14 DAY TRIAL // Researchers at the University of California, Irvine (UC Irvine), have been developing a new LED device that could help advance photodynamic therapy for skin cancer.
They are experimenting novel ways to image cancerous lesions by using LEDs, and hope to develop a technique that could treat cancer, called photodynamic therapy, or PDT.
The principle of PDT is to inject photosensitizing chemicals that absorb light into a tumor, and then expose this tumor to light, while waiting for the chemicals to generate oxygen radicals and destroy the cancer cells.
The United States Food and Drug Administration (FDA) approved this technique for treating esophageal and lung cancer, but there are scientists that believe the method could also be used in treating skin cancer.
Rolf Saager works in the laboratory of Anthony Durkin at the Beckman Laser Institute at UC Irvine in collaboration with Kristen Kelly, MD, and Modulated Imaging Inc., and he believes that PDT could also be very useful against skin cancer.

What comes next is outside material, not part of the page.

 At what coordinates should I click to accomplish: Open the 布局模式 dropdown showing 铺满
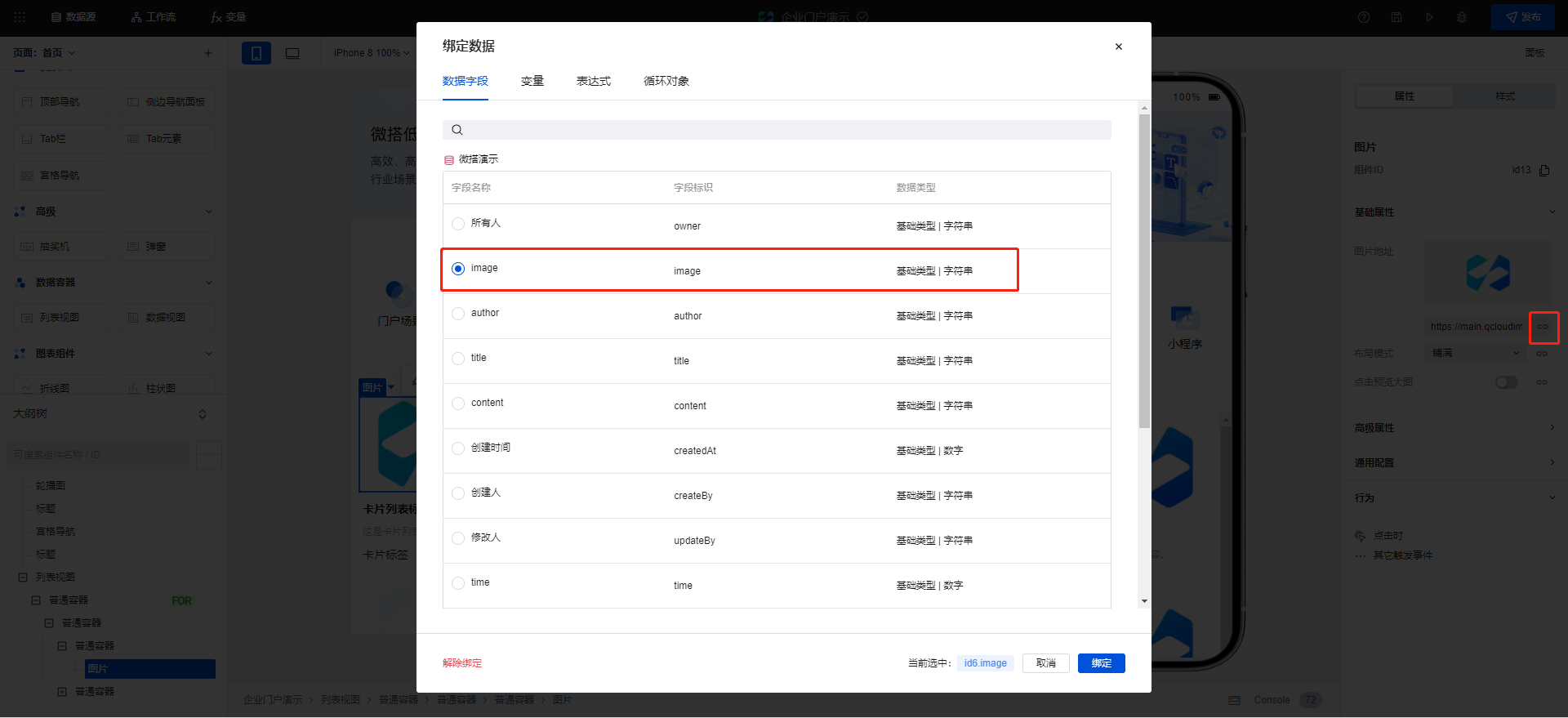(x=1476, y=353)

The only problem is that there is no detailed imaging technique sensitive enough to target and monitor the effectiveness of the photodynamic therapy.
Thinking of ways to solve this problem, the researchers focused on a technique called spatial frequency domain imaging, that uses LEDs.

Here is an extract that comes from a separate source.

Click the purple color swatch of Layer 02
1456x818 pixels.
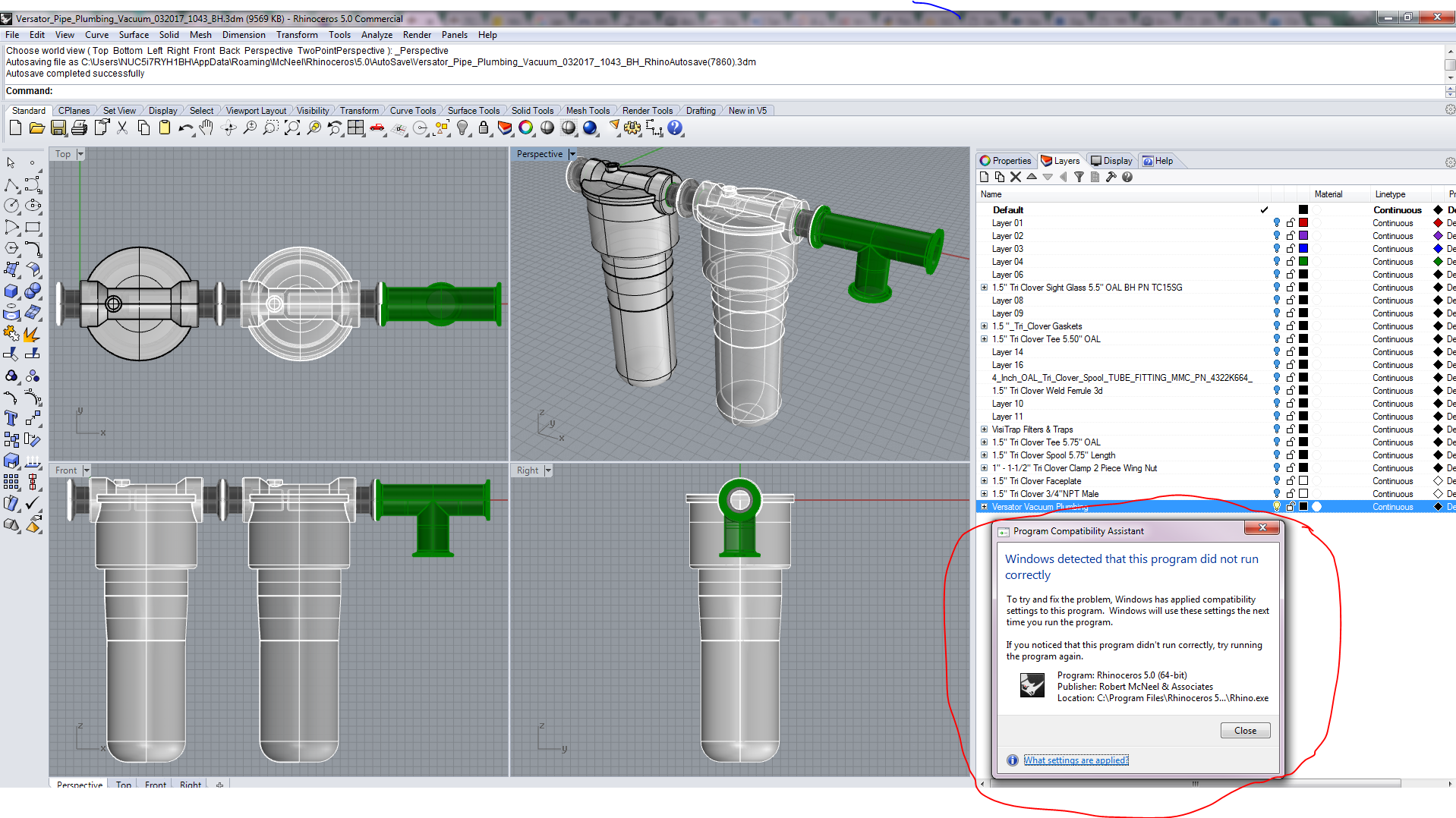click(x=1303, y=236)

They designed a new device with a set of five different colors of LEDs, that lights up the skin with different intensity patterns, that can change depending on the pigments of the skin and on the structure of the tissue.

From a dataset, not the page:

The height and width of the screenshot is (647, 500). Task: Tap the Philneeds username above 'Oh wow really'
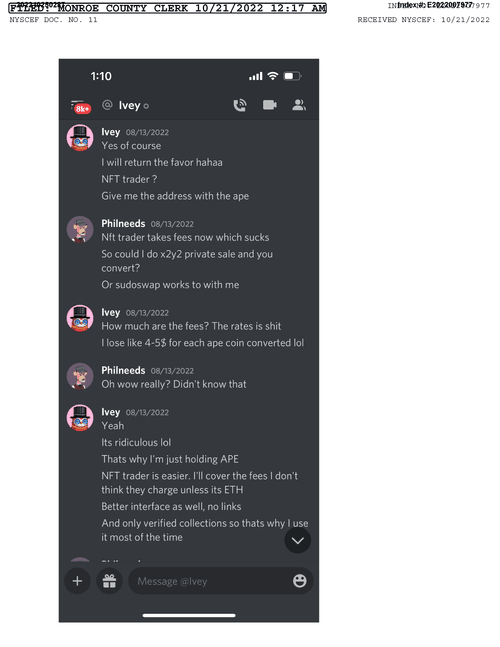(x=123, y=370)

Adding appropriate models of light propagation to this device, the biochemistry of the tissue becomes visible.
Saager said that “through this imaging modality, it is now possible to assess how the therapeutic light will travel throughout the affected tissue, quantify the drug present within the lesion and monitor its efficacy during treatment.”
In order to test the new system, the researchers imaged a small group of people suffering from skin cancer, before they started treatment.
In five to ten seconds, they had images with a resolution of 30 microns, who mapped precisely the optical properties of the lesions, the tissue oxygenation and the quantitative distribution of the new drug.
The scientists now hope that their research would open the way to a therapy for basal cell carcinoma, which is the most common form of skin cancer.
Their work will be presented at the Optical Society's (OSA) 94th annual meeting, Frontiers in Optics (FiO) 2010 at the Rochester Riverside Convention Center in Rochester, New York, from Oct. 24-28.